Tile Hill Wood is a wood between Hawthorn Lane and Banner Lane in the Tile Hill area of Coventry, England. It has been designated as a Site of Special Scientific Interest (SSSI) and a Local Nature Reserve. It is stewarded by the Coventry and District Natural History and Scientific Society. It is a mixed deciduous and coniferous woodland covering 69.92 acre, with examples of Norway spruce, European larch, and hazel coppice, together with sycamore, oak, spruce, birch, chestnut, ash, and pine.

There are specially-built paths suitable for people with disabilities (660 m). These have metal tap rails for people with visual impairment.

From 1930, Coventry Corporation established the wood as a Nature Reserve and it had a regular forester assigned to it. Rides were kept clear, and the removal of waste was carried out by horse and cart rather than by tractor or lorry. During the Second World War, large areas of scrub and conifers were cleared to reduce the risk of fire from air raids. During the cyclonic gale of March 1947, five acres (2 ha) of mature spruce trees were uprooted. These were replaced with young trees over several years, and helped to alter the ecological balance of the reserve.

The wood received SSSI status in 1952. The status was renewed in 1986 under the Wildlife and Countryside Act of 1981. The site is an example of semi-natural woodland, and one of the last remaining in the county.
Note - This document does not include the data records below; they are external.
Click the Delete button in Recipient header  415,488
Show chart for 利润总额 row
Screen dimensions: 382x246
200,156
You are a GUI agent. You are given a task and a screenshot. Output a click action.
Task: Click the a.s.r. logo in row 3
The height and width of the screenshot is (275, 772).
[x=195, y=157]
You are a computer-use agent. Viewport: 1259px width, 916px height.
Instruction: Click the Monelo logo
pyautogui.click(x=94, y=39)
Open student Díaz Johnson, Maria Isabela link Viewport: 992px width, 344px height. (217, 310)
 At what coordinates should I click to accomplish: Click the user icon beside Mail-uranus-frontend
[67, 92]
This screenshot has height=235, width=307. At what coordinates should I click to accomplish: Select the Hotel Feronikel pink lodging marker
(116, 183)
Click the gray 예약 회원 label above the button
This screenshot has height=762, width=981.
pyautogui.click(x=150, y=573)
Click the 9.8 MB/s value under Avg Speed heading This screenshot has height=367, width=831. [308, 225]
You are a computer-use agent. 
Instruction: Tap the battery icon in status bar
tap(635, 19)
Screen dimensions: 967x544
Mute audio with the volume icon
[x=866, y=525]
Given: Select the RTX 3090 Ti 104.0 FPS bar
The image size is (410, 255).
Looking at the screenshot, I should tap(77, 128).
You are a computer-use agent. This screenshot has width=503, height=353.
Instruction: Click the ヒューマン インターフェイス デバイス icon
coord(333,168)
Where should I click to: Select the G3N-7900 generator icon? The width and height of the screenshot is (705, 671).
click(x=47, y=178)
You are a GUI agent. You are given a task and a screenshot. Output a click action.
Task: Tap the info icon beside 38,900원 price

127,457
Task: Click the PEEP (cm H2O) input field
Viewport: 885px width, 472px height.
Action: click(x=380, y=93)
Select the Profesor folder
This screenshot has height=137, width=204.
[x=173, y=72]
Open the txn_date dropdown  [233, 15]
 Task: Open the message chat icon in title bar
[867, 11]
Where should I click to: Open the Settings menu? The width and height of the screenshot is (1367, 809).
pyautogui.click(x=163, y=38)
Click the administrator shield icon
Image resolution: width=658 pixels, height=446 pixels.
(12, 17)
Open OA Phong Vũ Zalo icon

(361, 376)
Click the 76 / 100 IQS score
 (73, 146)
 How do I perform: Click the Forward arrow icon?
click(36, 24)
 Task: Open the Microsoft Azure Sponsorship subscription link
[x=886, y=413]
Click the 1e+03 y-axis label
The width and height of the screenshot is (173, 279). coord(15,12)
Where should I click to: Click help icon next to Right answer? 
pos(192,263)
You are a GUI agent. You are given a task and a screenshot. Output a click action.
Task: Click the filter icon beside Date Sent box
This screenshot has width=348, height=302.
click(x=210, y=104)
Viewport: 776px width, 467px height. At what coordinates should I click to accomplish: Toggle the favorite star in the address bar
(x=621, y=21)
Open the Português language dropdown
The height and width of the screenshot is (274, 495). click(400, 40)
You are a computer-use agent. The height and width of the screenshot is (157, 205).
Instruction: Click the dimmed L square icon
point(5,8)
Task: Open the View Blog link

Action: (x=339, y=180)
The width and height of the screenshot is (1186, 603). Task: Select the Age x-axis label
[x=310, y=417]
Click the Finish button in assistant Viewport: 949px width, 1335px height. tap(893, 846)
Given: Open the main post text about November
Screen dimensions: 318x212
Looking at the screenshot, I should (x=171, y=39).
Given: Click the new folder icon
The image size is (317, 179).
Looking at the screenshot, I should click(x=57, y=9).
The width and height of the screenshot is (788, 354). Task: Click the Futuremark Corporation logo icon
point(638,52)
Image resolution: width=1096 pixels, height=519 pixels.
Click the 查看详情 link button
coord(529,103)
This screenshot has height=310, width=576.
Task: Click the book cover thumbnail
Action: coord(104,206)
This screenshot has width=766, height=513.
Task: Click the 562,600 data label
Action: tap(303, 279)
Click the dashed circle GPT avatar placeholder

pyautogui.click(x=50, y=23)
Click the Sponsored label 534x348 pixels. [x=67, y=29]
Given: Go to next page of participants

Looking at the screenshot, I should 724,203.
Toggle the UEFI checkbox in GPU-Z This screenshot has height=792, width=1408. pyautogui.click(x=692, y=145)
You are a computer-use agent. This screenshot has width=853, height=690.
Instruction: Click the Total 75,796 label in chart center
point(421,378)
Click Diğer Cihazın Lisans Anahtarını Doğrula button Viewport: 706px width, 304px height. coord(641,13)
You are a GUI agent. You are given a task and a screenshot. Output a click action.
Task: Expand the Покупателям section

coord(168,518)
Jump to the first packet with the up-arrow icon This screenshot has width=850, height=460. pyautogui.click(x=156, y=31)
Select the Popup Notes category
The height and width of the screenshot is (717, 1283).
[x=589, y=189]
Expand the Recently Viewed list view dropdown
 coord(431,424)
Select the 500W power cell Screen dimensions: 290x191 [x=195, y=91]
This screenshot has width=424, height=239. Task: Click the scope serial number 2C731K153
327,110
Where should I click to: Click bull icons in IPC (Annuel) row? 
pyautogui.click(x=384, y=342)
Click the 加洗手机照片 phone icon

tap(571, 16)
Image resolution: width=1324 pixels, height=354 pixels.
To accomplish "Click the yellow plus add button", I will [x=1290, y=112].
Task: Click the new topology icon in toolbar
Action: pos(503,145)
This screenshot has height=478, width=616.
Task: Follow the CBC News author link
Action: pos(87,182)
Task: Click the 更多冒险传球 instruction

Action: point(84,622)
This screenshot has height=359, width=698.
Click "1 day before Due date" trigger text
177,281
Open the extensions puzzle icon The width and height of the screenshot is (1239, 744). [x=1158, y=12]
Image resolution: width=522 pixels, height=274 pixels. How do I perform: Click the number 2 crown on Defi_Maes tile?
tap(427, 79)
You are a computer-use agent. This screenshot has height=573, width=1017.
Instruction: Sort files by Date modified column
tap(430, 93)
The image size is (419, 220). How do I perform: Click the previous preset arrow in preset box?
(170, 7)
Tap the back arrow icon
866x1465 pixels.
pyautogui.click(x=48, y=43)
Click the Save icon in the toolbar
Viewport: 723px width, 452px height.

The ground cover includes bramble and bracken, with wavy hair-grass, creeping soft-grass, honeysuckle, and great wood-rush. Typical woodland plants include wood-sorrel, primrose and bluebells. In the wetter areas woodmillet and remote sedge are found. A pool near the north edge supports bog mosses, marsh cinquefoil, and cyperus sedge. A small mire is rich with mosses and has some clumps of bottle sedge and white sedge. Uncommon fungi on the site include Clavaria rosea, the first time it has been recorded in the county.

== Land ownership ==
All land within Tilehill Wood SSSI is owned by the local authority.